I am confident that AlphaGoMaster being rated so low is a typo or other mistake. It's unambiguously wrong given the (very limited) data that is published.
Google's own publications consistently put AlphaGoMaster by their internal measurements as anywhere from 300-500 Elo weaker than AlphaGoZero... but easily 1000 Elo stronger than AlphaGoLee. And by the very same numbers that John quotes above, AlphaGoMaster did better against AlphaGoZero than AlphaGoLee did against AlphaGoZero (winning 11 instead of 0). That and the game series vs humans (which it all won) are all the data we have to go on since no version of AlphaGo was ever released. Every data point in that collection puts AlphaGoMaster far above AlphaGoLee, so unless they somehow have some nonpublic info plus all of Deepmind's publications are massively misleading...

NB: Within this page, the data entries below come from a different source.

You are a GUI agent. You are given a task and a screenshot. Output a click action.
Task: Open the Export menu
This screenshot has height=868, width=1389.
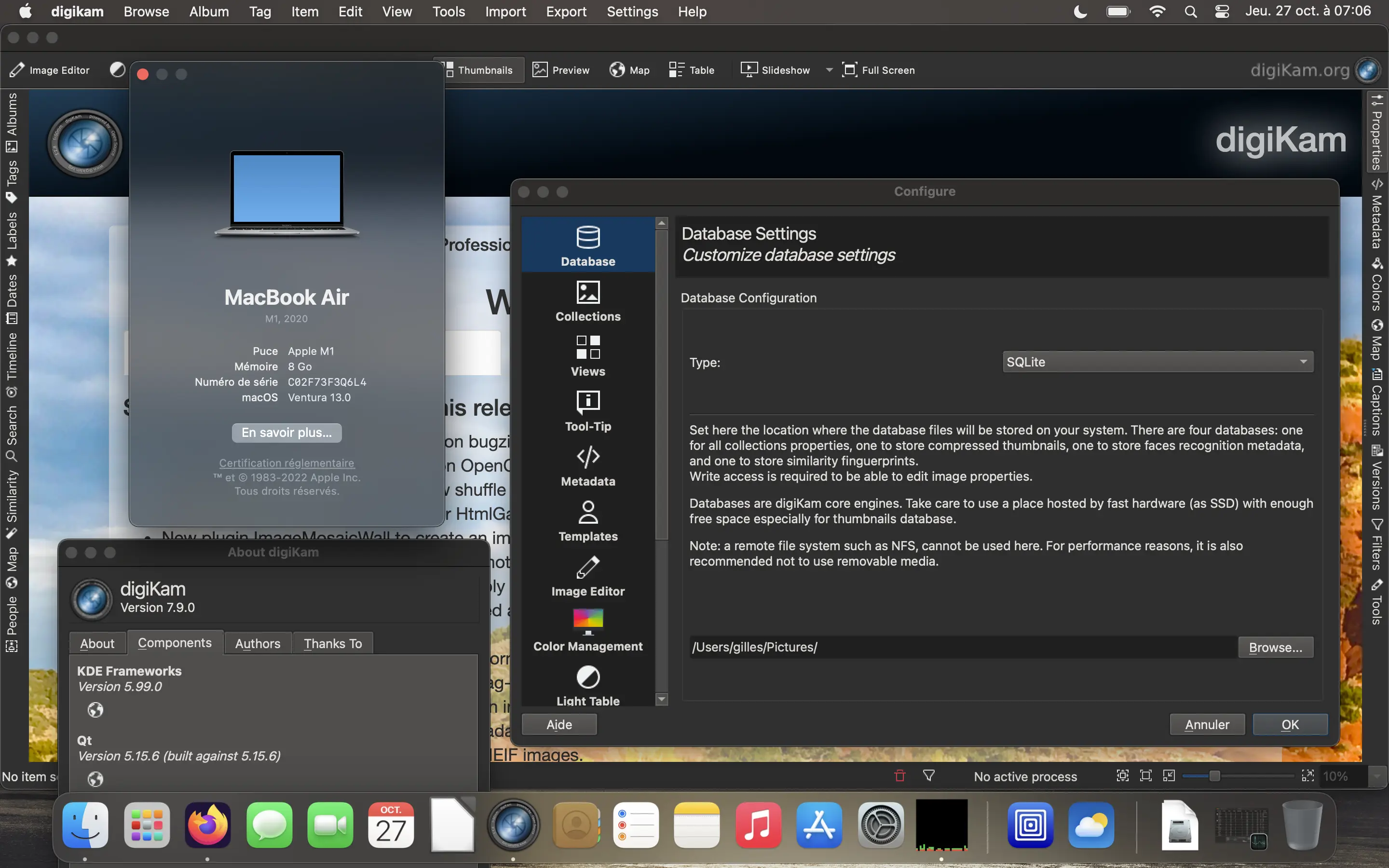565,12
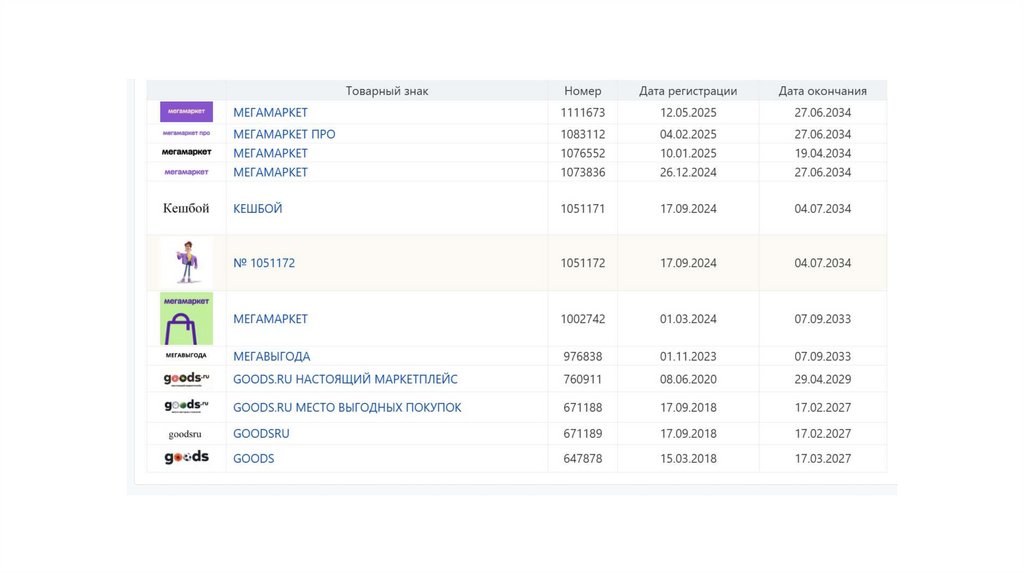Click the Кешбой trademark logo image
Viewport: 1024px width, 574px height.
coord(186,208)
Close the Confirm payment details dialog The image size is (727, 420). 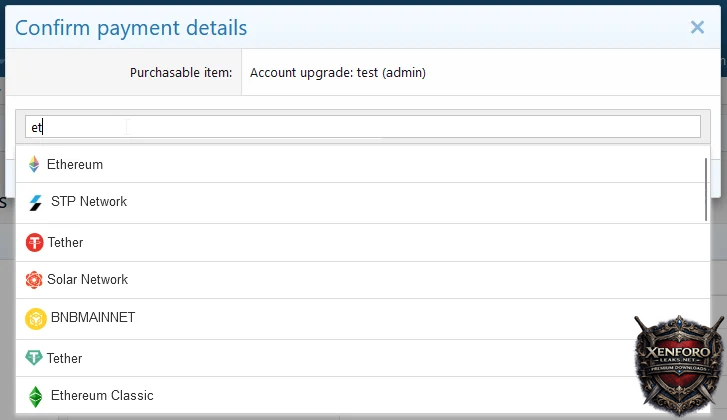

As for something that I wouldn't call indisputable but still very likely:
I'm relatively sure that AlphaGoZero is weaker than KataGo, Fine Art, Golaxy, etc. Because these all have the benefit of using AlphaGoZero's own published methods which work pretty much exactly as well as described in their paper, plus many more improvements in the last 4 years that weren't known back then, and have trained long enough at this point that compute isn't an issue either. And while researcher degrees of freedom are a thing, I think Deepmind is pretty good - they certainly aren't going to misrepresent in their official paper what algorithm they used when they claim a particular result, so to the degree that these projects replicated and then surpassed the original algorithm with major improvements (which they have), they're all going to be far stronger at this point.
AlphaGoZero's closest faithful public replication is the fantastic early-standards-setting Leela Zero (both 40 blocks), which trained for about 21 million games instead of 29 million games but otherwise matched AlphaGoZero's algorithm pretty well. Which if we assume Leela Zero roughly matched a similar training curve, would only put Leela Zero perhaps 100-300 Elo behind AlphaGoZero. But even Leela Zero had some later search improvements (notably, better puct scaling, LCB) beyond AlphaGoZero, which would close any gap a little. All the most modern bots are far stronger than Leela Zero, by much more than a mere 100-300 Elo, so this also is a second mild data point that modern bots should be past AlphaGoZero by now.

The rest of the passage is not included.